More than 400 volunteers and donations from individuals and local businesses made the dinner possible, Willig said. The dinner does more than feed the hungry, she said -- it's a tradition many volunteers could not do without.
"Christmas is such a difficult time for so many people," Willig said. "This is as important for some of the volunteers as for the diners."
Planning began months ago and preparation started early Saturday morning, as volunteers began cooking 100 turkeys and rolling mounds of silverware into napkins.
Holden Williams, 69, of Worcester, Mass., pumped his fists excitedly as he described why he volunteered at the dinner for his sixth year and was already looking forward to volunteering next year.
"It puts the meaning of Christmas front and center, meaning faith and friendship," he said. "It wouldn't be Christmas without this. I woke up this morning and said 'Yes!' I couldn't wait to get here. I'm psyched."

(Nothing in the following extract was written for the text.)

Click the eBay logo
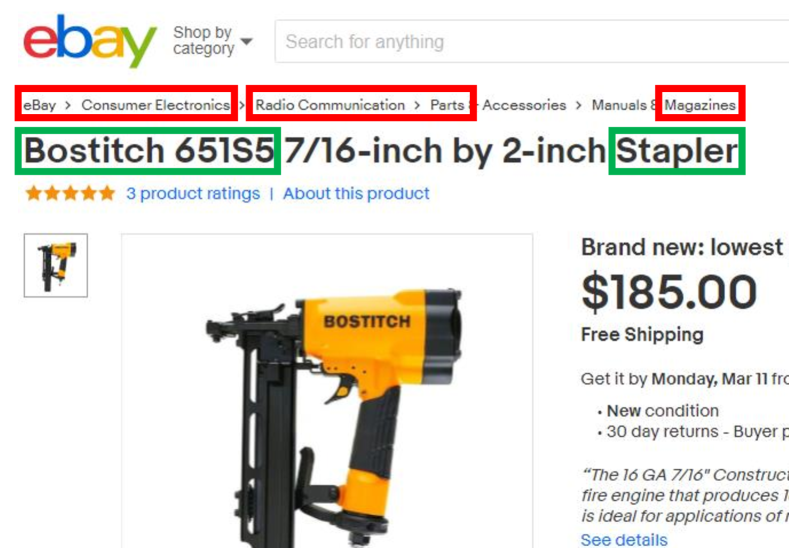The height and width of the screenshot is (551, 789). pos(90,41)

People come in as strangers, share a meal and leave as friends, he said. His family visits his mother-in-law in the area every year, and Williams spends the day volunteering before meeting up for dinner. His son also joined him for a shift as a dinner volunteer.
Williams shared his secret to getting the most out of the dinner -- be an usher.
"(I'm) escorting people to the tables, introducing them to the servers, and, of course, encouraging them to eat seconds," he said with a smile.